For a malware analyst, this typically comes about while analyzing code that's beyond the standard trojan, which typically contains no output. Analyzing C2 clients (servers in other contexts) and decoy documents require being able to identify the correct code page for strings so that they appear correctly, can be attributed to a language, and can then be translated.
ASCII is the range of bytes from 0-255, which occupy one byte of storage. UTF-8 extends upon this by using single-byte where possible, but also allowing variable-length bytes that are mathematically calculated to determine the correct byte to use. If you see a string of text that looks like ASCII, but then randomly contains unknown characters, it is likely UTF-8, such as:
Code pages, UTF-16, and even UTF-32, provide additional challenges by providing little context to the data involved. However, I hope that by this point in 2013 we don't need to continually harp on what Unicode is...
For most analysts, their exposure to Unicode is being confronted with unknown text, and then trying to figure out how to get it back into its original language. This text, when illegible, is known as mojibake, a Japanese term for "writing that changes". The data is correct, and it does mean something to someone, but the wrong encoding is being applied. This results in text that looks, well... wrong.
Most analysts have gotten into the habit of searching for unknown characters then guessing which code page or encoding to apply until they produce something that looks legible. This does eventually work, but is a clumsy science. We all have our favorites to try: GB2312, Big5, Cyrillic, 8859-2, etc. But, let's just keep this short and sweet and show you a tool that your peers likely already know about but forgot to show you.
Many times unknown data is found directly in the middle of known text, such as:
That small section of unknown data in the middle is mojibake. The problem you'll find is that if this string of text is stored within a binary file, such as an executable, using a tool like 'strings' will miss it. 'strings' will instead return two strings: "C:\users\brian\" and "malware.pdb", completely missing the folder name that's UTF-8 Chinese.
My preferred method for dealing with these is to simply paste the string into Notepad++. It can natively translate to UTF-8 or various code pages on the fly. Just make sure that you're in ANSI mode when you paste it in.
For graphical applications it's a bit more difficult. Take, for instance, these series of texts from a malware C2 client:
This is mojibake. The standard way that most people get around this issue is to identify the code page from the application, usually by using an application like ExifTool, setting their system to use that language pack as the primary, then rebooting and running the application again. This works, but is cumbersome. Others take VM snapshots of their analysis system in various languages, then just revert to the appropriate language to extract the language strings as needed.
The problem deepens when an application has a mixture of correct strings alongside mojibake strings, such as this program does:
The proper strings are the result of the program containing a String/Dialog resource with appropriate language settings applied. This program, viewed with Cerbero's PEInsider, showed Menus and Dialogs with proper settings applied (2052 - Chinese Simplified):
However, for its string table, the application feature virtually no entries at all. Just a string of "A" and "B".
··········
**PROMPT 1**
In the text on mojibake in malware analysis, why do some of the program's strings display correctly? Answer in one to three sentences.
**PROMPT 2**
Carry the text on mojibake in malware analysis forward from its final sentence.

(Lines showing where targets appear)
··········
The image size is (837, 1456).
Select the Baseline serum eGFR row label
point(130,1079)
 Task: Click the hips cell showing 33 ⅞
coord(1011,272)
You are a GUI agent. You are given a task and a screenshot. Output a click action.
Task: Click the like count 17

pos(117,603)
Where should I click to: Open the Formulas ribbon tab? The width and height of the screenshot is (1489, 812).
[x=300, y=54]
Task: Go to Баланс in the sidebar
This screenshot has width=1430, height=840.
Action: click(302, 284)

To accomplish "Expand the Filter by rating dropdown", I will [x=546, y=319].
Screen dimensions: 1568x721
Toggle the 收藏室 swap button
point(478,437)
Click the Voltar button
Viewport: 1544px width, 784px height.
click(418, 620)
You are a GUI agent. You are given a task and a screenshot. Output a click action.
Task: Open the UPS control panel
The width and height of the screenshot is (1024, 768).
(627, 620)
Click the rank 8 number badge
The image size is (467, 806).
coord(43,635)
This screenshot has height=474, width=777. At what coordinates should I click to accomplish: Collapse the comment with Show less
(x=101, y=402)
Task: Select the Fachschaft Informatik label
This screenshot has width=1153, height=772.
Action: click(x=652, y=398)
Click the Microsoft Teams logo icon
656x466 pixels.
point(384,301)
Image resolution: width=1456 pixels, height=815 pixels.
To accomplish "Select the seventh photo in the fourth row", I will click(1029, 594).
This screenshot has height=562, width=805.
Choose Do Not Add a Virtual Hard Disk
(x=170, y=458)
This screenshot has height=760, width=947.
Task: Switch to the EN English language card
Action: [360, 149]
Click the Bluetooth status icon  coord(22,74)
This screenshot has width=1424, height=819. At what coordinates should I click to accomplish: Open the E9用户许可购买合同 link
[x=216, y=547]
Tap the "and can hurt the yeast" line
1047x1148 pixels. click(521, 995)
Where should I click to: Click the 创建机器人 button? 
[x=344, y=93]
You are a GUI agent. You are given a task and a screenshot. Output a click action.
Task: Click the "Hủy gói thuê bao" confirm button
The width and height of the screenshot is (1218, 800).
··········
**EXPECTED ANSWER 1**
The correct strings come from a String/Dialog resource in the program that has the appropriate language settings applied. Viewed in Cerbero's PEInsider, the program's Menus and Dialogs showed those settings: 2052, Chinese Simplified.

**EXPECTED ANSWER 2**
This provides part of the picture, but doesn't encompass all of the strings we may run across, especially for those created dynamically at runtime.
The preferred way is to use a little-known, but also widely-known, Microsoft tool named AppLocale. AppLocale will run an application in a specific, chosen code page and provide native translation. All that is required is for you to have the appropriate language pack installed, without having to make it the OS's primary language.
However, there are multiple issues with AppLocale. It's a GUI loader that displays the supported languages in their native written format, as shown below, making it impossible to know which is which unless you already know the language.
Good luck with that. Especially when you jump between eight languages in a given week.
AppLocale does allow for command line execution, but requires you to know a specific four-digit code page number. A number that's based on Microsoft's Locale ID that's relatively unknown to outsiders. For instance, with Simplified Chinese, they use Locale ID 0804 instead of the universally known 2052.
To simplify the process, I threw together a quick script over the weekend that provided the full selection of Locale IDs, from which one is selected. It then creates a new option on the right-click context menu for executable files. That's it, nothing major.
The effect is instantaneous though. Edit the script and uncomment the language of your choice, then run the script as an account with administrative access. From there, you can simply right click on any executable and select "Execute with AppLocale". The applications should then show up in their native language without any reboots, like our text below from the earlier C2 client:
Note: If instead of the program running, AppLocale gives you a setup window, then you likely do not have that specified language pack installed.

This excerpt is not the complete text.